For today's section, we're going to work on a single big lab to apply everything we've learned in Mod 2!
A quick note before getting started--this lab isn't like other labs you seen so far. This lab is meant to take ~8 hours to complete, so it's much longer and more challenging than the average labs you've seen so far. If you feel like this lab is challenging or that you might be struggling a bit, don't fret--that's by design! With everything we've learned about Web Scraping, APIs, and Databases, the best way to test our knowledge of it is to build something substantial!
In this lab, we're going to make use of everything we've learned about APIs, databases, and Object-Oriented Programming to Extract, Transform, and Load (or ETL, for short) some data from a SQL database into a MongoDB Database.
You'll find a database containing information about soccer teams and the matches they've played in the file database.sqlite
. For this project, our goal is to get the data we think is important from this SQL database, do some calculations and data transformation, and then store everything in a MongoDB database.
Let's get into the specifics of this project.
Start by examining the data dictionary for the SQL database we'll be working with, which comes from this kaggle page. Familiarize yourself with the tables it contains, and what each column means. We'll be using this database to get data on each soccer team, calculate some summary statistics, and then store each in a MongoDB database.
Upon completion of this lab, each unique team in this dataset should have a record in the MongoDB instance containing the following information:
- The name of the team
- The total number of goals scored by the team during the 2011 season
- The total number of wins the team earned during the 2011 season
- A histogram visualization of the team's wins and losses for the 2011 season (store the visualization directly by assigning it to a variable)
- The team's win percentage on days where it was raining during games in the 2011 season.
Note that for this last calculation, you'll need to figure out if it was raining or not during the game. The database itself does not contain this information, but it does contain the date on which the game was played. For this, you'll need to use the DarkSky API to get the historical weather data for that day. Note that each game is played in a different location, and this information is not contained in our SQL database. However, the teams in this database are largely german, so go ahead and just use the weather in Berlin, Germany as a proxy for this information. If it was raining in Berlin on the day the game was played, count that as rain game--you do not need to try and figure out the actual weather at each game's location, because we don't have that information!
NOTE: The DarkSky API is limited to 1000 free API calls a day, so be sure to test your model on very small samples. Otherwise, you'll hit the rate limit!

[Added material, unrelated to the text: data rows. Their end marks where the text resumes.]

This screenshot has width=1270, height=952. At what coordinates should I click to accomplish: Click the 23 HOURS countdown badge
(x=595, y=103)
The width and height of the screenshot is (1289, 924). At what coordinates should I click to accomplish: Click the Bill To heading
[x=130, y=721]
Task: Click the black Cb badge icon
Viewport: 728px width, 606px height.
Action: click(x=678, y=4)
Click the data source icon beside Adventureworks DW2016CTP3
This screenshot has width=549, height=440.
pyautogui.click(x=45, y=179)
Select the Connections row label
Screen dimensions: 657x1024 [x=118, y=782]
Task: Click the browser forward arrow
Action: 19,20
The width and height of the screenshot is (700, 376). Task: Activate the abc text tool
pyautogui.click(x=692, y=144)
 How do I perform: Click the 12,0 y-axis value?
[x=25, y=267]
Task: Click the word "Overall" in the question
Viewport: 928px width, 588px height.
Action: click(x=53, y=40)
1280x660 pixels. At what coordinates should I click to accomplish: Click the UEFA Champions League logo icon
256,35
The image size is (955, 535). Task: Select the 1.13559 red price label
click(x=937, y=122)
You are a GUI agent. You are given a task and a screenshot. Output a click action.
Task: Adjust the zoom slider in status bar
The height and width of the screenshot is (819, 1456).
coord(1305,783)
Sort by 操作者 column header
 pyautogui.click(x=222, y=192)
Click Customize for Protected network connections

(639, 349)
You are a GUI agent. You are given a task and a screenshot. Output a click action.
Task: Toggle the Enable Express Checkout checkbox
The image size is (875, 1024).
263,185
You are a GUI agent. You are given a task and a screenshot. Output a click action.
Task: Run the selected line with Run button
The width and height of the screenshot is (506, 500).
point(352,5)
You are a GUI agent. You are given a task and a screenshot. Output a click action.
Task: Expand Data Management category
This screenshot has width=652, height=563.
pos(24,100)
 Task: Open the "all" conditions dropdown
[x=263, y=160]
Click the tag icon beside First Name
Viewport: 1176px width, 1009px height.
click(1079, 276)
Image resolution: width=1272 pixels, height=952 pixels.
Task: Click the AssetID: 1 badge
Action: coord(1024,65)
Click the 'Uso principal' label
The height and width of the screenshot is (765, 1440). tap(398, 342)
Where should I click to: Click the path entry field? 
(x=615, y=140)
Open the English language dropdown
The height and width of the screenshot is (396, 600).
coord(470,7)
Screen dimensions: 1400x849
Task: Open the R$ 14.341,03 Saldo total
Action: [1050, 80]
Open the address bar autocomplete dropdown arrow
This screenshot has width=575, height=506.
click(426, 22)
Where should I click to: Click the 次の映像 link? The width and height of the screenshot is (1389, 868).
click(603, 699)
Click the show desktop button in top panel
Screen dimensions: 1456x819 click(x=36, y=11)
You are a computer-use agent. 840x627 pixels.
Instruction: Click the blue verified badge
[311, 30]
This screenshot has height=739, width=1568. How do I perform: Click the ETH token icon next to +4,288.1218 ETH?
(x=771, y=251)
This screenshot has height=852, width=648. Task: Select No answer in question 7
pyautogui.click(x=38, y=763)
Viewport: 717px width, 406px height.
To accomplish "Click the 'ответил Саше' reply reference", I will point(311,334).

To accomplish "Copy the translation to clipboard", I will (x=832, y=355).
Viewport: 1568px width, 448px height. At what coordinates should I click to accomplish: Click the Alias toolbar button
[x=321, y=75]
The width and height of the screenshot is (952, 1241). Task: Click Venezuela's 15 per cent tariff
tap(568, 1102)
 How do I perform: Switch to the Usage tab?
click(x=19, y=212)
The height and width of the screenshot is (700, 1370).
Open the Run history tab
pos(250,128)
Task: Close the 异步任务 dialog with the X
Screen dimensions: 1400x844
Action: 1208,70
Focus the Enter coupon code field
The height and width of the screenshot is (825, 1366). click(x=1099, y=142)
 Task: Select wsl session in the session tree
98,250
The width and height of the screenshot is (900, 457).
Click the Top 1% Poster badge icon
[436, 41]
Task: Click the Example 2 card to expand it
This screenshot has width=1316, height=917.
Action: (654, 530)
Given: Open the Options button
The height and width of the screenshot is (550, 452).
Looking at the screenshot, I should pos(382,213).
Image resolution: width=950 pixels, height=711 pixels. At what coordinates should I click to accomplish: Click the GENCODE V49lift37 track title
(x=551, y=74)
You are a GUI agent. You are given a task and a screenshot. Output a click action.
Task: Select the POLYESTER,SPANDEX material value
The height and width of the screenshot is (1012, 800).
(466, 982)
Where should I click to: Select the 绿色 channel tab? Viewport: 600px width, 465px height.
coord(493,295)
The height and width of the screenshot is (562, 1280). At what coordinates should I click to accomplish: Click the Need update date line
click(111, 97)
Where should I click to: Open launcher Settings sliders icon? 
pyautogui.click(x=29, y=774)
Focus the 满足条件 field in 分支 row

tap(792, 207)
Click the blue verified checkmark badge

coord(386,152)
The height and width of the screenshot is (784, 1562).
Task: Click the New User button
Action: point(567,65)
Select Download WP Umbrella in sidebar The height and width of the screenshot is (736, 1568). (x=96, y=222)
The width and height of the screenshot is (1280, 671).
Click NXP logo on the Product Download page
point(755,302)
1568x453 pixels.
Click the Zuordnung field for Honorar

Unlike previous labs, this lab is more open-ended, and will require you to make design decisions and plan out your strategy for building a system with this many working parts. However, using Object-Oriented Programming is a requirement for this project--you must create at least 2 separate, well-structured classes in your solution! Although it may seem easier to "just start coding", this is a classic beginner's mistake. Instead, think about separating out the different functionalities you'll need to reach your goal, and then build classes to handle each. For instance, at a minimum, you'll need to:
- Query the SQL database
- Calculate summary statistics
- Get the weather data from the DarkSky API
- Load the data into MongoDB
We strongly recommend you consider creating separate classes for handling at least some of these tasks. Be sure to plan the inputs, outputs, and methods for each class before you begin coding!
NOTE: We have provided some empty classes below. You are welcome to delete them and use a different architecture for this project if you so choose. You do not have to use each of them, they are just there to give you an idea of what sorts of classes you may want to consider using.
It's totally okay to try to get a task working without using OOP. For instance, when experimenting with the DarkSky API for getting historical weather data, it makes sense to just write the code in the cells and rapidly iterate until you get it all working. However, once you get it working, you're not done--you should then Refactor your code into functions or classes to make your code more modular, reusable, understandable, and maintainable!
In short--do what you need to do to get each separate piece of functionality working, and then refactor it into a class after you've figured it out!
You haven't built anything this big or complex thus far, so you may not yet fully realize how much trial and error goes into it. If your code keeps breaking, resist the urge to get frustrated, and just keep working. Software development is an iterative process! No one writes perfect code that works the first time for something this involved. You're going to run into a lot of small errors in this project, right up until the point where it just works, and then you're done! However, you can reduce these errors by planning out your code, and thinking about how all of the pieces fit together before you begin coding. Once you have some basic understanding of how it all will work, then you'll know what you need to build, and then all that is left is to build it!
In short:
- Plan ahead--you'll thank yourself later!
- Errors and broken code aren't bad, they're normal.
- Keep working, and stay confident--you can do this!
Good luck--we look forward to seeing your completed project!
# You don't have to use these classes, but we recommend them as a good place to start!
class WeatherGetter():
pass
class MongoHandler():
pass
In this lab, we dug deep and used everything we've learned so far about python programming, databases, HTTP requests and API calls to ETL data from a SQL database into a MongoDB instance!